Even so, God has demonstrated His power over life and death on numerous occasions throughout the Bible. Like most of the fantastic and miraculous events of the Bible, these accounts point us towards the rebirth of believer’s into paradise through the power of the Holy Spirit at the end of days. “Jesus’ resurrection proved He was able to remove sin and its penalty.”

And behold, a severe earthquake had occurred, for an angel of the Lord descended from heaven and came and rolled away the stone, and sat upon it. Matthew 28:2

Yes indeedy, It’s because of the awesomeness of this certainty that we can each ask and declare:

55 “Where, O death, is your victory?

Where, O death, is your sting?

1 Corinthians 15:55

We see in Romans 6:23 that our future death is the result of our past sin, and sin gets its power from the Law (1 Corinthians 15:56). However, we must be careful here. The apostle Paul clarifies that the undying Law of God is not, in itself, sinful; the Law serves as an infallible guide for our righteousness.

Paul admits that when God’s Law commands us not to do this or that, the human heart desires to do the opposite (see Romans 7:7-11). Nevertheless, because of his faithfulness to perfectly keep the Law and bear our sins, our Lord Jesus Christ has given us the victory (1 Corinthians 15:57).

** ACTIVITIES **
1. According to the passage on victory over death, for what reason has Jesus Christ given believers the victory?
2. List every Bible reference that the passage on victory over death cites.
3. Resume the passage on victory over death after its final sentence, keeping the same tone.

** INFORMATION SUPPLIED **
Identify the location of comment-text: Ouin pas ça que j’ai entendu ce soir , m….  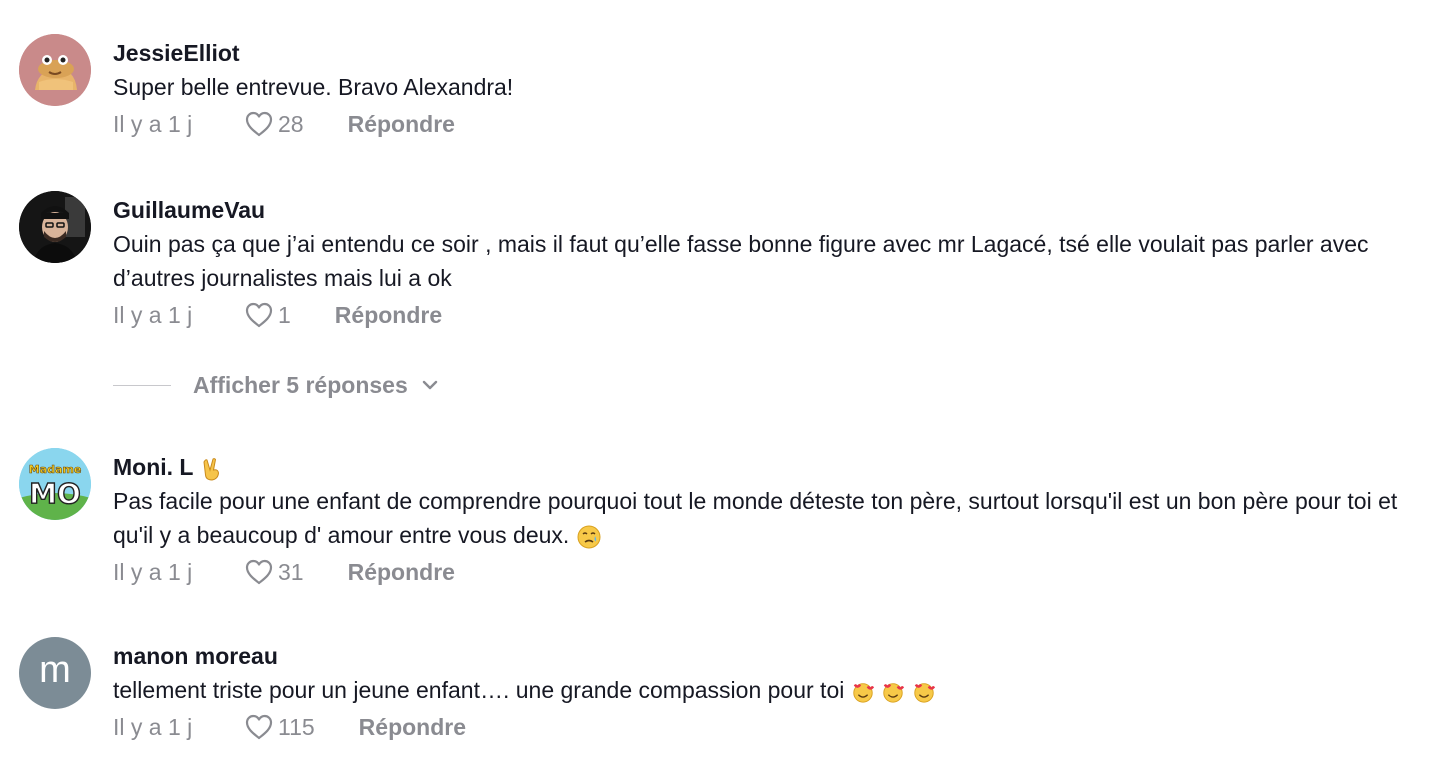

** ANSWERS GIVEN **
1. He has given them the victory because of his faithfulness to perfectly keep the Law and bear their sins (1 Corinthians 15:57).

2.
- Matthew 28:2
- 1 Corinthians 15:55
- Romans 6:23
- 1 Corinthians 15:56
- Romans 7:7-11
- 1 Corinthians 15:57

3.
One day, in the “twinkling of an eye”, we’ll all be changed (1 Corinthians 15:51-52). Our corruptible bodies will be clothed with incorruptibility; our mortal bodies clothed with immortality (15:53-54).  Every kind of suffering will cease to be. Our resurrection bodies will be both indestructible and incorruptible. For all those in Christ Jesus, death will be swallowed up (15:54-55).

All of the events, miracles, prophecies and events of the Old Testaments point us towards Jesus. We have this comfort through the gift of the Holy Spirit.

Even though I walk through the valley of the shadow of death, I fear no evil for You are with me; Your rod and Your staff, they comfort me.”

Psalm 23:4
Dwight L. Moody
A “Revivalist with a common touch”

The final verses we’re going to look at come out of the book of Ezekiel; a prophet from Judah who was living and writing during the time of Babylonian captivity (see 2 Kings 24:15). The purpose of this book is to remind the exiles from the kingdom of Judah of the glory of God in the coming Messiah. It is a prophecy of Israel’s restoration.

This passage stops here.